For the first time in team history, the New Jersey Devils released a third jersey on Nov. 23.
The primarily black jersey is an ode to 90 years of New Jersey hockey history and its design was led by Hall of Fame goaltender Martin Brodeur and Devils Senior Vice President of Marketing Jillian Frechette.
It will be worn numerous times over the next three years, including 12 out of 13 times this season on home ice.
Musings about developing a third jersey began among senior leaders in 2014 or 2015, Frechette said, but in 2018, Brodeur was brought back to the organization as executive vice president of hockey operations—the same year he was inducted into the Hockey Hall of Fame—and Frechette joined the organization from Canada. Their first assignment together was to create a third jersey.
“It’s been a really special process with an alumnus. Marty’s an amazing hockey player and an even better human. It’s been a joy to work with him sweating the threads,” Frechette said.
The third jersey is distinct to New Jersey in a few key ways.
First, “Jersey” is spelled out across the front as a departure from the “NJ” that adorns the team’s other garb. While the New Jersey Devils are one of several professional sports teams in the state, they’re the only one that claims solely New Jersey. National Football League teams New York Jets and New York Giants don’t do that; neither do the New York Red Bulls. And while professional women’s soccer team NJ/NY Gotham is inclusive of New Jersey, it also claims New York.
Second, its striping pattern pays homage to the state’s professional hockey teams of yesteryear, including the Newark Bulldogs, which played from 1928 to 1929; the River Vale Skeeters, which played from 1939 to 1942; and the Jersey Larks, which played from 1960 to 1961. There are 21 stripes on the jersey, giving a nod to the 21 counties within the state; and the five white stripes are a nod to the five Legend Banners that hang in the halls of the Prudential Center, one of which for Brodeur.

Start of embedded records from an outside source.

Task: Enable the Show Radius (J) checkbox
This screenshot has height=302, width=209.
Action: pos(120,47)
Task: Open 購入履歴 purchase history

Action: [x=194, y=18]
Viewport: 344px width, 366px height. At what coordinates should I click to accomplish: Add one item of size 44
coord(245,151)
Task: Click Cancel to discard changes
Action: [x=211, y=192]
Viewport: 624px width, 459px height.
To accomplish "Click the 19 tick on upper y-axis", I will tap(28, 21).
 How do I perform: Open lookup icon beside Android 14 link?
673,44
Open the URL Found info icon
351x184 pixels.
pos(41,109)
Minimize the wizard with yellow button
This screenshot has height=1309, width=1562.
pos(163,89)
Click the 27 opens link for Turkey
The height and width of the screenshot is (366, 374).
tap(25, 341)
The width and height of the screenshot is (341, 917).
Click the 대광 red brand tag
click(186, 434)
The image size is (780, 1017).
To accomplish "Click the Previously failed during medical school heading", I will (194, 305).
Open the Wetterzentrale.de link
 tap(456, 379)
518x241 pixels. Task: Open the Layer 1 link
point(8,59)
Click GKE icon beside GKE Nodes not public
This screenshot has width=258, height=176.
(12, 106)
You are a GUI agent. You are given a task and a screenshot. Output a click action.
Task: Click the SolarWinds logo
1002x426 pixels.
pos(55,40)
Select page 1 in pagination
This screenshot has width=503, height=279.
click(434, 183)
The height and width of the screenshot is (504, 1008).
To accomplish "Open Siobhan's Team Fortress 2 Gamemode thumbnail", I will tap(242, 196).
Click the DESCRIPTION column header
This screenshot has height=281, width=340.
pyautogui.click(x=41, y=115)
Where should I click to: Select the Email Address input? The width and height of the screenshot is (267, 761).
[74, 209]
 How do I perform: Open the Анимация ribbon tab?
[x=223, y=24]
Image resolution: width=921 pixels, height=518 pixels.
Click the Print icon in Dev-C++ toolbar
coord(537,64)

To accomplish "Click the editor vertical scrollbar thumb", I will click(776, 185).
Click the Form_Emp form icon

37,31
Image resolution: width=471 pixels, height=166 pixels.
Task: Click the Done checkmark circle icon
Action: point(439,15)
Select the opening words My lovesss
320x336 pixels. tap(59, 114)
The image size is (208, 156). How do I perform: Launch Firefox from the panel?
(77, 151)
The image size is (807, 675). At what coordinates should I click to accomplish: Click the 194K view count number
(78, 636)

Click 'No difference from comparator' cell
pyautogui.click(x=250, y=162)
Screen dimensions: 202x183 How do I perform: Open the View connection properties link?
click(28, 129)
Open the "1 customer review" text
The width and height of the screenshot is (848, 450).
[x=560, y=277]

New Jersey Devils fans had made it known to the team that they wanted a black jersey for some time, Frechette said. Giving them what they want and creating a black jersey with so many intricate New Jersey-forward details was a way to honor them.
“Marty is a very proud New Jersey guy. We talk about how he was born in Montreal but ‘made in New Jersey’… Jersey means something to Marty but it means something to scads of our fans,” Frechette said. “Their pride of place is evident and their pride in the team is evident.”
The Devils will wear the black jersey on ice for the first time on Dec. 8 in a home game against the Philadelphia Flyers. The 13 times they will wear it each season is a nod to their 22-year-old captain Nico Hischier, who wears jersey No. 13. Like Brodeur, Hischier is not originally from New Jersey, but his professional hockey career was made here when he was drafted by the Devils at age 18.
Devils fans can purchase the new jersey and associated merchandise including starter jackets, hoodies, wool caps and ball caps, flags and pennants, and scarfs from traditional retailers starting Nov. 28.